Your honesty, Sarah, is refreshing. Having grown up in a religious cult, same one as the Duggars, your comments on modesty/feminism are really appreciated! I couldn't help but laugh and curse at the same time. Yes, I agree, PP is messed-up-gross. I'm glad these sort of things are exposed, but simple exposure doesn't solve the problem. The struggle is always there. Reading C.S. Lewis' (yes, regardless of my upbringing I'm still religious... but not in the Dugger-way anymore, thank God!!) The Problem of Pain, was hugely helpful. I love his depth and complicated ideas, they make me feel scholarly just reading them, but he has some jewel-like sentences that might help you in your struggle.

I'm sorry about you little brown one. I had a lamb die when I was a girl, but it wasn't a sweet and gentle moment, wild dogs, or something. Ew.

I think as floral-artists we deal with "the waves" and death on a daily basis. We are in the business of death and dying. We cut off life in order to bring beauty into an un-natural environment; to bring smiles to those of our kind. I struggle with this, daily. The thought that helps me reconcile this juxtaposition is the idea that by my art, I am planting smiles, delivering beauty.

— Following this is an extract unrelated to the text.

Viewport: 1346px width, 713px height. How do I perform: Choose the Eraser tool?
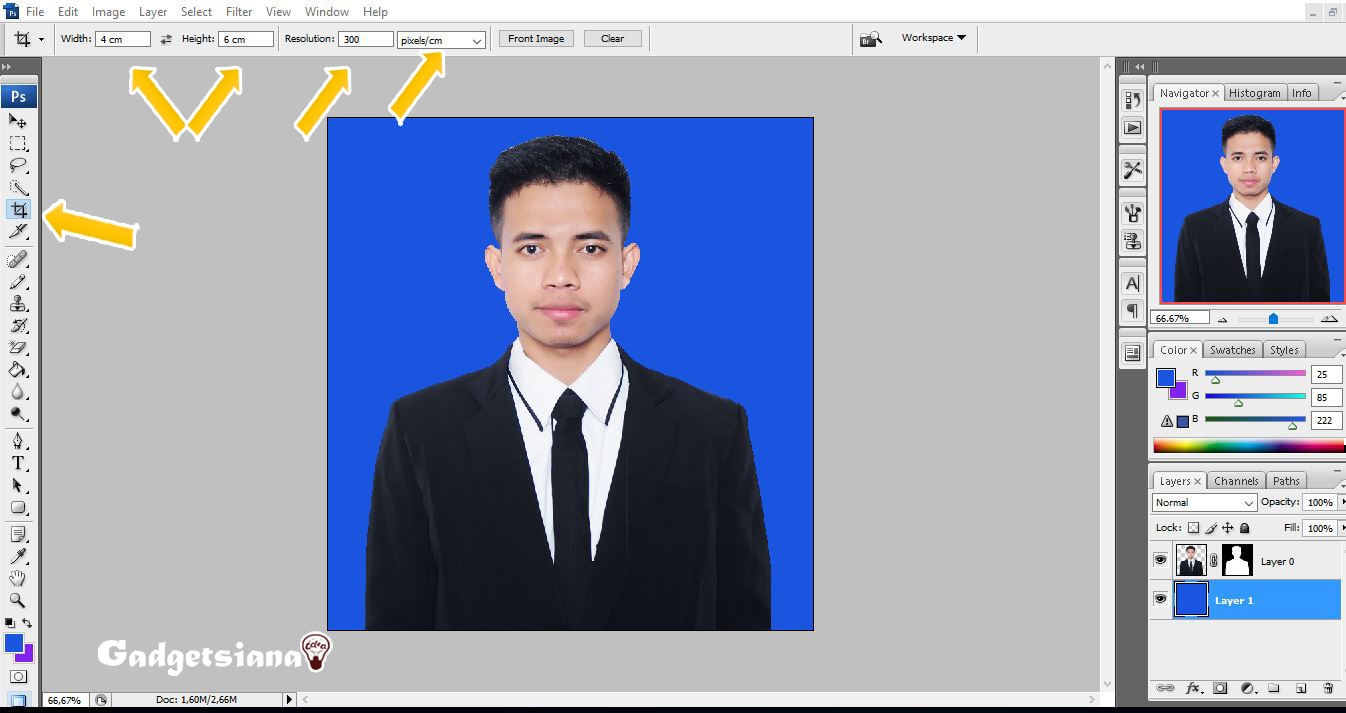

My thoughts are all over the place on this... In order to grow new plants a seed must "fall to the ground, and die". It's from this dying that new life sprouts. All growing things must be buried in the dark at some point, right? My question then is this: Is our arranging like the seeds? Are we planting seeds of delight, or happiness, or whatever in others? Something they will look back on and remember with fondness. And... is this ok? I guess so, I don't know. Sh*t.